As a developer / technical person it really pains me to see money being wasted on programs that add little to no value.

In a previous position I watched a big name come in an absolutely mess up a product that was pretty much done and just needed a branded skin. But a VP level saw the demo and brought it back to square one. The product only ended up adding 1 feature I can recall from the process, not even a major feature very minor part. This reset ended up wasting 6-8 months and in that time we could have worked on just the skin / styling and gotten the product out and gotten the best feedback possible for real users!

My desire is to be in the early decision making processes to avoid wasting time, money, and to improve system adoption by making sure people use what companies already built or paid for.

Business Partners

I want to work with teammates, not silos. The thing that drives me crazy is silos and people operating outside their role in major projects (minor decisions that have little to no impact don’t bother me).

Teammates know who is strong in certain topics. I’m a developer, If you ask me to design something I can do it but it’s not my strength. If the company has a designer I’m going to talk with them and make the best version of their vision with the resources I have available. I would expect the same from the people I work with. If a coworker is thinking about how a system works together I would want them to talk to me about it, not to tie us to a third party that does what one of our systems already is capable of.

I want to avoid silos because they drive me nuts. I hate when people don’t have a clue what other people are working on. It leads to ineffective work or people doing double work after realizing that what they did originally won’t work.

In a previous position I was in our Marketing department and transferred over to IT. Because I had spent years with my feet in both worlds I had connection inside the company in both departments but neither could really name people in other departments. What I did was start a little group that would meet to play games over lunch with people from both departments. People started to get along and would chat outside of the group so people within these two departments started to understand who did what. This saved time on projects since people could directly talk with people who did specific things.

People Leader

One of the things I do really miss in my current job is being a people leader. I actually do miss looking at applicates resumes / portfolio sites to find people who are absolute gems. I miss guiding people and working with my team to create opportunities for growth.

When I hired people in the past I didn’t expect them to stay forever. I told them upfront that I wanted a certain amount of time with them and to tell me what their goals were so I could find projects to help them advance. One person I gave an entire site translation for a new market, one owned a client relationship management platform’s front end code, one I worked with to create a hybrid role that empowered them to work on native apps.

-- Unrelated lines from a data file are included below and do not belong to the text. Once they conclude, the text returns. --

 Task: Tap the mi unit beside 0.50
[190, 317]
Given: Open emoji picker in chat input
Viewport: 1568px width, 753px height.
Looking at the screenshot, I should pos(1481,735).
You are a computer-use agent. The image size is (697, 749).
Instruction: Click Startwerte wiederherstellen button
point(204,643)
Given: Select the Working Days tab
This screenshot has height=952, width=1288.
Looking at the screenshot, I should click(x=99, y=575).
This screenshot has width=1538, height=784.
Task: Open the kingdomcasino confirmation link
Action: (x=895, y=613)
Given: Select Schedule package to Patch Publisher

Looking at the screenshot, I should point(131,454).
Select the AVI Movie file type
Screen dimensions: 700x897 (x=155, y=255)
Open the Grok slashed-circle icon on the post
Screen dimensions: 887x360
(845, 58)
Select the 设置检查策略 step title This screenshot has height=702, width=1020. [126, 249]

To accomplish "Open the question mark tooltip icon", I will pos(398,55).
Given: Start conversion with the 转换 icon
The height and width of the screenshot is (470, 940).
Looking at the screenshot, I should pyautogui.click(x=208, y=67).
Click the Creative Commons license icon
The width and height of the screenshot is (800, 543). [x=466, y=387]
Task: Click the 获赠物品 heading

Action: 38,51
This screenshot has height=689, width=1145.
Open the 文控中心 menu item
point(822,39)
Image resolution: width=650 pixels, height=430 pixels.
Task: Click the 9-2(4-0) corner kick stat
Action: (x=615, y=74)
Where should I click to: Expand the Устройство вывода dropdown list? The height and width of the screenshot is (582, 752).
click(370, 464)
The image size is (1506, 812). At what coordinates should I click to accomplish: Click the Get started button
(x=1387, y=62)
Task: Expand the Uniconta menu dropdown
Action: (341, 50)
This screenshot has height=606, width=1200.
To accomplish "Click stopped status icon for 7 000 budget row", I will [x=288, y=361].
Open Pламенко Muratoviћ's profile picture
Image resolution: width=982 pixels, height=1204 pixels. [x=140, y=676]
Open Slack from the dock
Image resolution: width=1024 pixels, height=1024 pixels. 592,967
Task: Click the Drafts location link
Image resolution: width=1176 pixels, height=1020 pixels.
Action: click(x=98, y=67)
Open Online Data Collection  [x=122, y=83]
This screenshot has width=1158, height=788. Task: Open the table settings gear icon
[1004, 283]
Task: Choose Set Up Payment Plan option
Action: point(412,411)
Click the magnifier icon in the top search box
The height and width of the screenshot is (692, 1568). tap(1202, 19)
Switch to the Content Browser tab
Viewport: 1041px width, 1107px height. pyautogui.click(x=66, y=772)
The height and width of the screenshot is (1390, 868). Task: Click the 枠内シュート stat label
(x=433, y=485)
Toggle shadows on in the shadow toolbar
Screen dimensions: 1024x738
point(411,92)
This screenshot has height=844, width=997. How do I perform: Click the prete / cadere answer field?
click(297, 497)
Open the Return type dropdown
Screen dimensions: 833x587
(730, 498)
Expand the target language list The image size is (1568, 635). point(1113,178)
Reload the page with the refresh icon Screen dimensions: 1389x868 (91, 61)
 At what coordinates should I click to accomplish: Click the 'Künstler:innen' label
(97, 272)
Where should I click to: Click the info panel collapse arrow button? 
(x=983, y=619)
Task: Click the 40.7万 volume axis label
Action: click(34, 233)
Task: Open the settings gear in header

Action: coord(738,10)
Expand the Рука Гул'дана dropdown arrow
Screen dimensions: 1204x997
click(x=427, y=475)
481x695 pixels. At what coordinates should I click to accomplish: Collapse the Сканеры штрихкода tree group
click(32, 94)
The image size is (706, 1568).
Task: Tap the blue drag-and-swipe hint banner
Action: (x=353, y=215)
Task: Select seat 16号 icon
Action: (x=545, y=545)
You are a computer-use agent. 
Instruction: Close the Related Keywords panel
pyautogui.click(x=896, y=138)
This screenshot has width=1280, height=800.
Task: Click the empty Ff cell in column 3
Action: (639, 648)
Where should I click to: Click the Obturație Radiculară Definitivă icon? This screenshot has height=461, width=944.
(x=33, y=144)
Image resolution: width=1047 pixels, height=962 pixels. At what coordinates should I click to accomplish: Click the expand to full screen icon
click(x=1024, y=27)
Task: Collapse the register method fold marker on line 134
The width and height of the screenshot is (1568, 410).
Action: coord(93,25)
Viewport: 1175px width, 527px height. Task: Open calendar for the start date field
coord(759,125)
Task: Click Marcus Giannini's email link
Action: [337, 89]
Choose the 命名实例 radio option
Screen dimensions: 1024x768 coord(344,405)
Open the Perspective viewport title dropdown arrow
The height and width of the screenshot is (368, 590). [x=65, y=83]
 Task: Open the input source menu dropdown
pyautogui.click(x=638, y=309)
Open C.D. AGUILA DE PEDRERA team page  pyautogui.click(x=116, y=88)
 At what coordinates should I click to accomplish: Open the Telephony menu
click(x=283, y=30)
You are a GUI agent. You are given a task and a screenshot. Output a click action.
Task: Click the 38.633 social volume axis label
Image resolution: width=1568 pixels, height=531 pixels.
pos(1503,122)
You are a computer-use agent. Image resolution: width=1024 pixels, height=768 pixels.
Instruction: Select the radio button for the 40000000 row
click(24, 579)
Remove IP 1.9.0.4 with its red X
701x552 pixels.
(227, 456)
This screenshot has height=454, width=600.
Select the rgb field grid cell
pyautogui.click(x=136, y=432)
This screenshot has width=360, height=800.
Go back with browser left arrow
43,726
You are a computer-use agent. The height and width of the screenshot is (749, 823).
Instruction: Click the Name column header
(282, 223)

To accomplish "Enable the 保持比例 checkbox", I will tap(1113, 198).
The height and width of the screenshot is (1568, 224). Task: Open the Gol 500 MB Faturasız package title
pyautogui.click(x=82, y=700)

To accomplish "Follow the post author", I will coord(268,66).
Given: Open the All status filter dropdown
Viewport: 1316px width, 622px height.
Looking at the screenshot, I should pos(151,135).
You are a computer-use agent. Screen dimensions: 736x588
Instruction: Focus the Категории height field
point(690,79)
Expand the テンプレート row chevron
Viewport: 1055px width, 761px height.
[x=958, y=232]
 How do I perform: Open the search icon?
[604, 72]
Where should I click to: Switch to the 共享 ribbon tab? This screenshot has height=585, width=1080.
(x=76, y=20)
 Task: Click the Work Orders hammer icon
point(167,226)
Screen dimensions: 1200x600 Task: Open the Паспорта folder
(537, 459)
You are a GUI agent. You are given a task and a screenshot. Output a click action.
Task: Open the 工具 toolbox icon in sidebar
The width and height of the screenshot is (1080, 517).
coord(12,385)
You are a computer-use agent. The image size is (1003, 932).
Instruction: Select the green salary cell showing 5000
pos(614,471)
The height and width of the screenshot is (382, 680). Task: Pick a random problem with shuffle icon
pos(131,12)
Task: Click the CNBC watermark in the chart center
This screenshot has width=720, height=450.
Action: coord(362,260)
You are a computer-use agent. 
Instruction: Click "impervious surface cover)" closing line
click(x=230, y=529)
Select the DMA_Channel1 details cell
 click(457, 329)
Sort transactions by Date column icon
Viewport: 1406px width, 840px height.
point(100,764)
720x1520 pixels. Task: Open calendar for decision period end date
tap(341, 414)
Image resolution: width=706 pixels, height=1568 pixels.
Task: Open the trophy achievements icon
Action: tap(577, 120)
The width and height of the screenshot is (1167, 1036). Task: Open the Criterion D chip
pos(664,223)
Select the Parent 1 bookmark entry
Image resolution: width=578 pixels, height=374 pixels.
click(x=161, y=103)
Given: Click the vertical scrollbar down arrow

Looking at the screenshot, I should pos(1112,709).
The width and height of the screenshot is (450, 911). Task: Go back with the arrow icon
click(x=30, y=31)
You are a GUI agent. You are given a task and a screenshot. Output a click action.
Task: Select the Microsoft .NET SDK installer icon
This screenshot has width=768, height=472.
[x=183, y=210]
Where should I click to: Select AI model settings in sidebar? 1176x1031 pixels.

I also loved the old Google mentality to make paid time to work on their own ideas. Not everything out of these projects related directly to the company but the morale boost out of it was well worth the time. At one point we were having weekly meetings with the CTO /CIO about the passion projects people were working on. I loved that it got people who wouldn’t typically have a chance to have those meetings easily get to talk about their code and helped people feel comfortable speaking to high level leaders.